__YOUR OBJECTIVE__: Lay out every line of the rows below as a Markdown table with the columns Number and Line, numbering the lines in order and skipping blank ones. Leave the pictures out of the table.

__RECORDS TO USE__:
===

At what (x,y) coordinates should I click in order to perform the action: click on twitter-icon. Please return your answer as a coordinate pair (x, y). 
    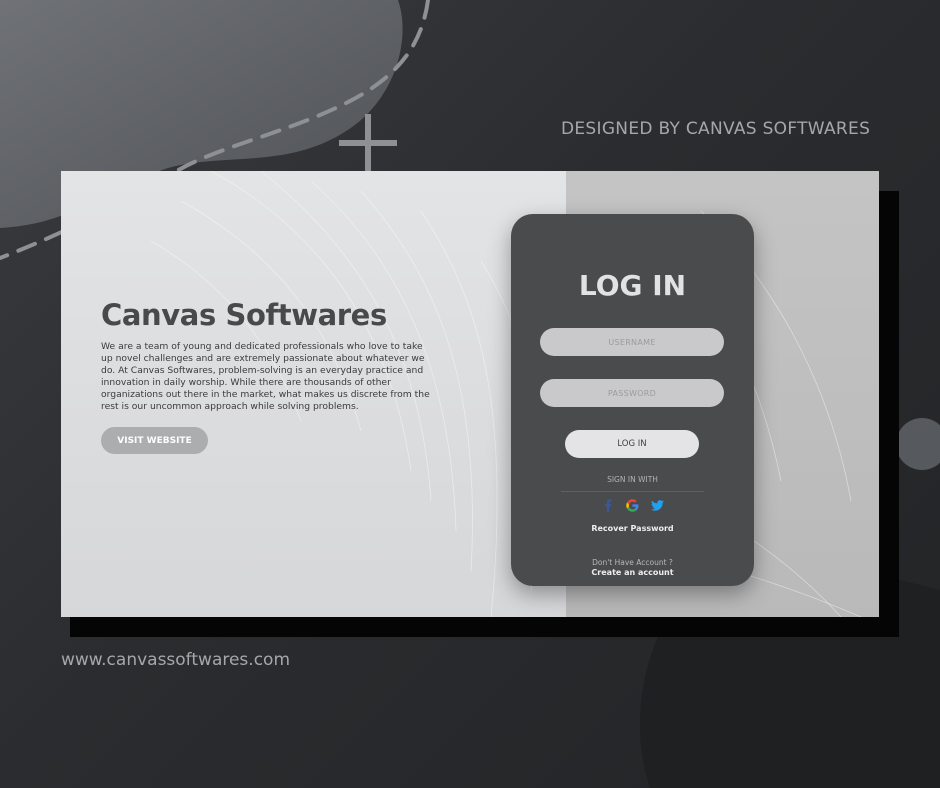
    Looking at the image, I should click on (658, 505).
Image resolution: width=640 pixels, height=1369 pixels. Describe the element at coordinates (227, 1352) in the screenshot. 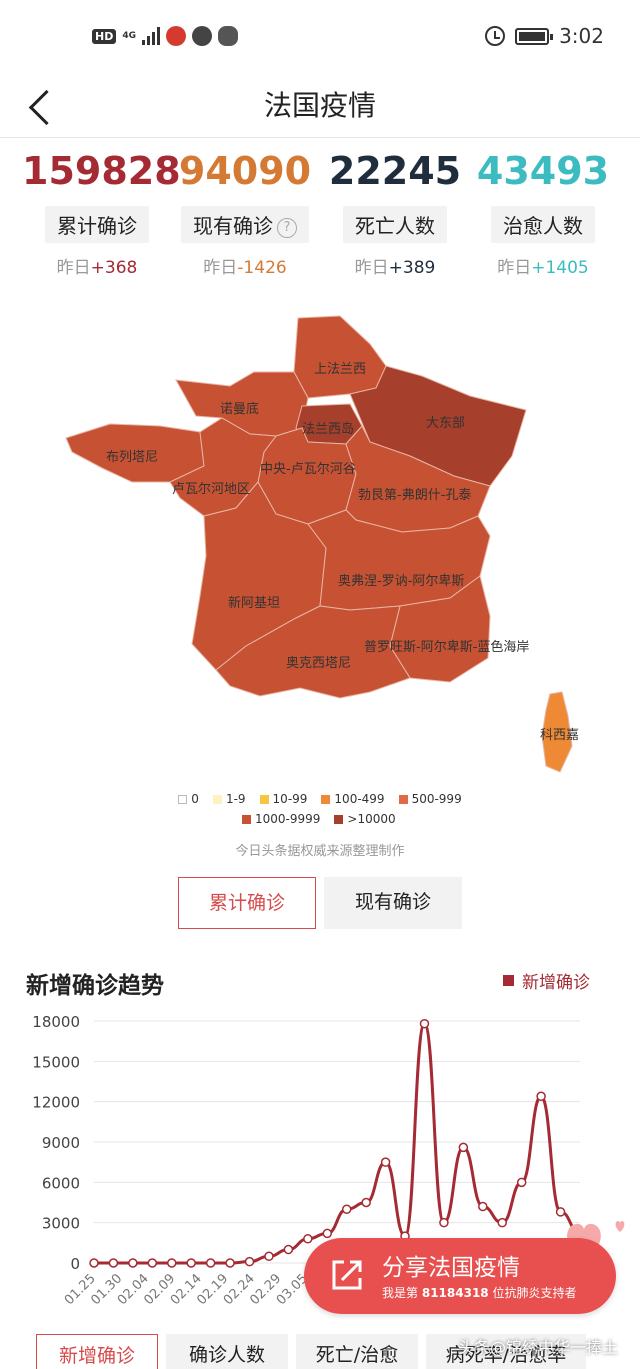

I see `tab-confirmed-count: 确诊人数` at that location.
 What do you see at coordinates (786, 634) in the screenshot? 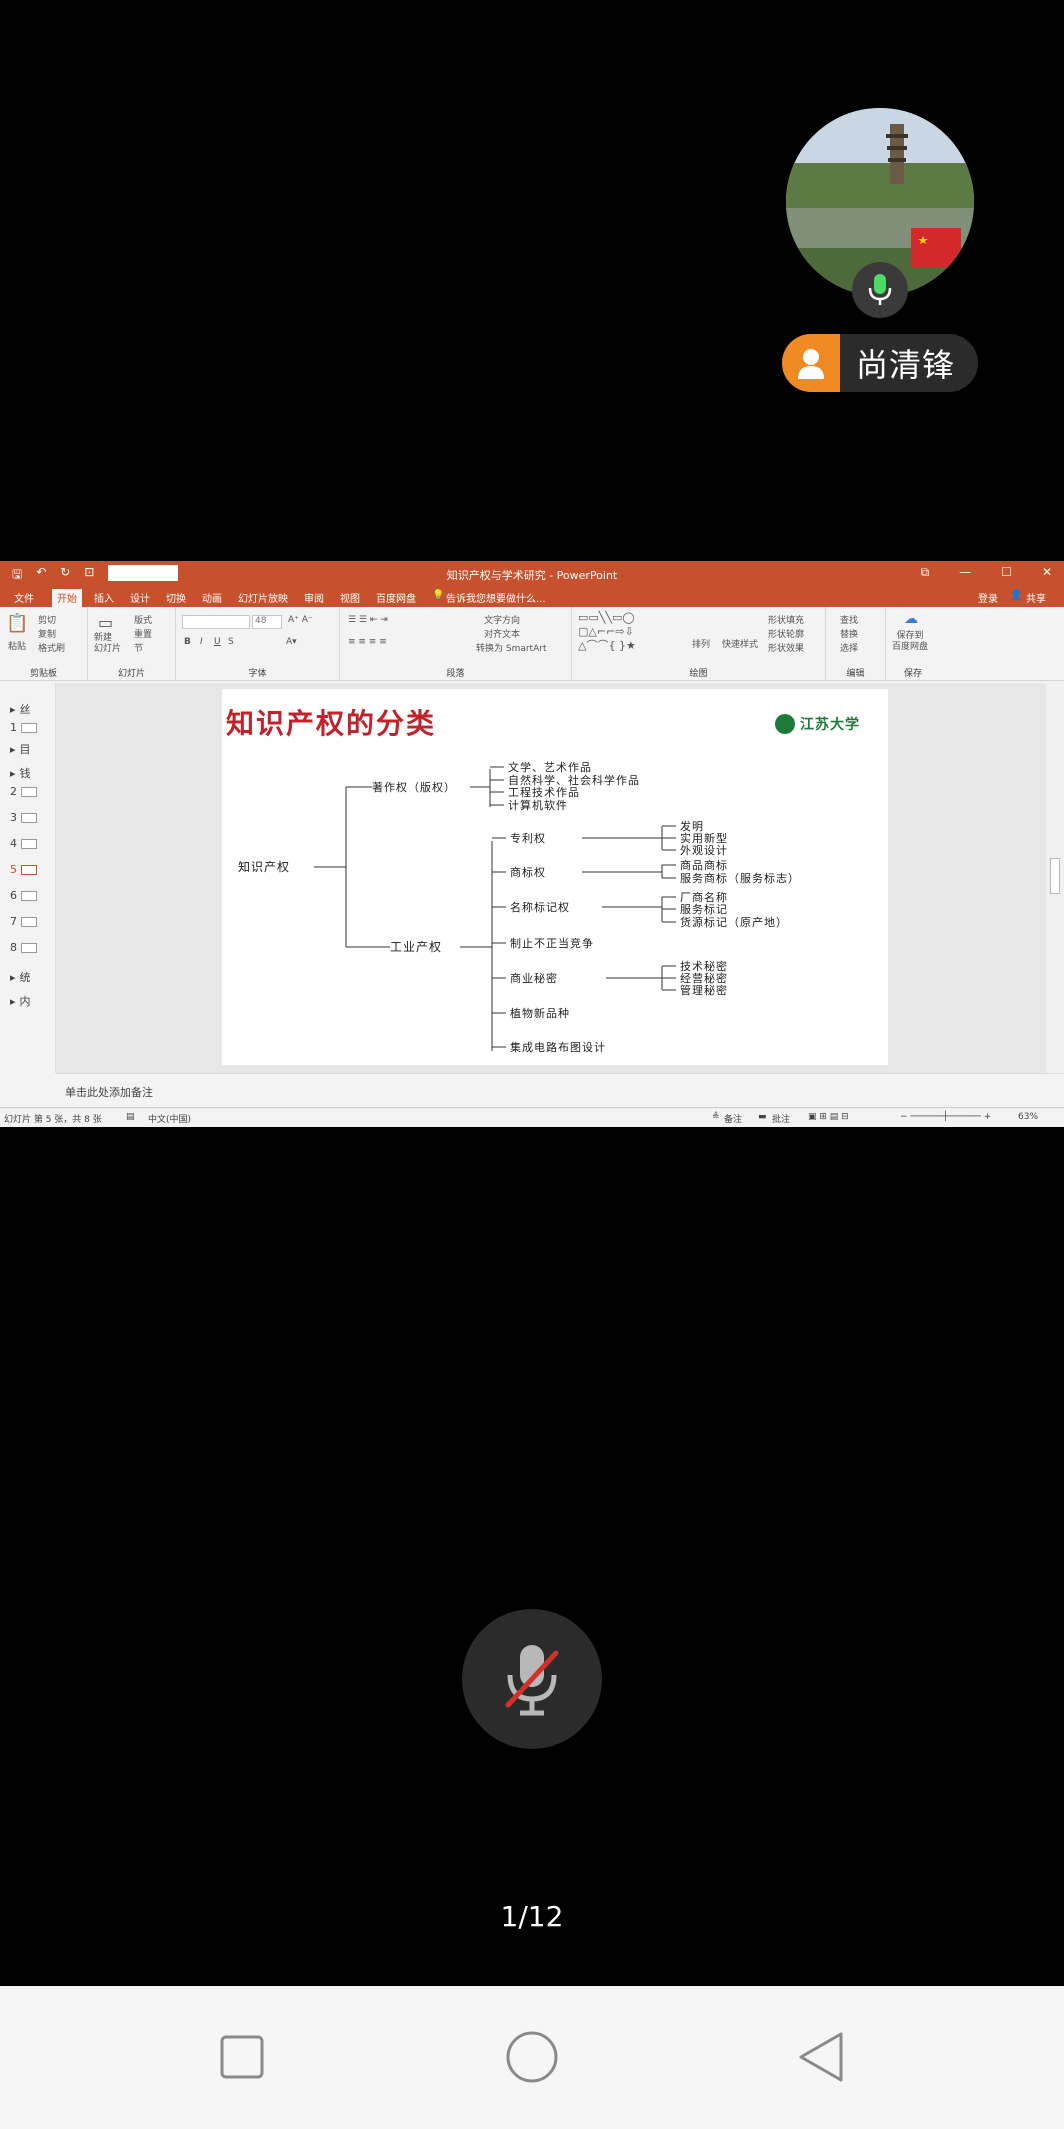
I see `shape-outline-button: 形状轮廓` at bounding box center [786, 634].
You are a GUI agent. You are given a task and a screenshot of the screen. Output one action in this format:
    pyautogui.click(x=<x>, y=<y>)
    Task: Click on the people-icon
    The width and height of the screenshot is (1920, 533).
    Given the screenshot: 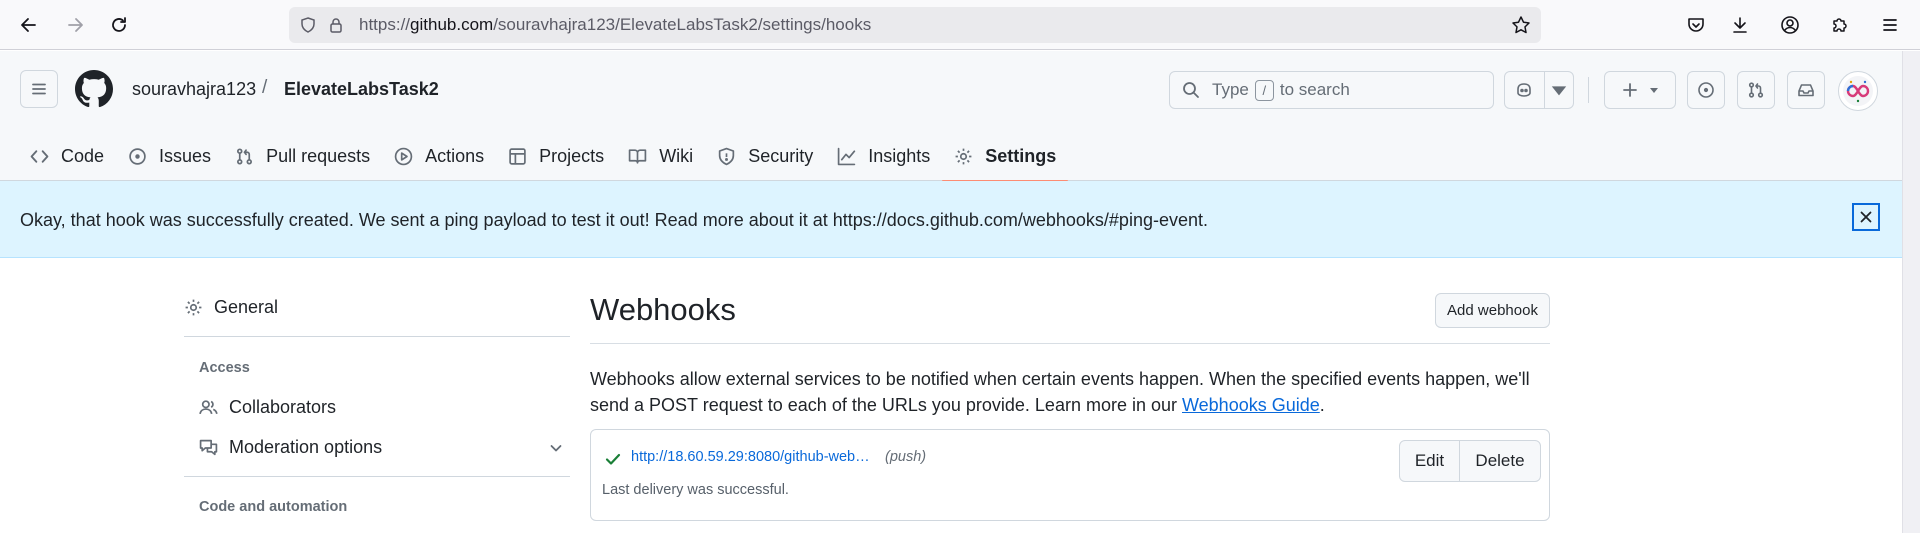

===

__FINISHED TASK__:
| Number | Line |
|---|---|
| 1 | At what (x,y) coordinates should I click in order to perform the action: click on twitter-icon. Please return your answer as a coordinate pair (x, y).  |
| 2 |     Looking at the image, I should click on (658, 505). |
| 3 | Image resolution: width=640 pixels, height=1369 pixels. Describe the element at coordinates (227, 1352) in the screenshot.  |
| 4 | I see `tab-confirmed-count: 确诊人数` at that location. |
| 5 |  What do you see at coordinates (786, 634) in the screenshot?  |
| 6 | I see `shape-outline-button: 形状轮廓` at bounding box center [786, 634]. |
| 7 | You are a GUI agent. You are given a task and a screenshot of the screen. Output one action in this format: |
| 8 |     pyautogui.click(x=<x>, y=<y>) |
| 9 |     Task: Click on the people-icon |
| 10 |     The width and height of the screenshot is (1920, 533). |
| 11 |     Given the screenshot:  |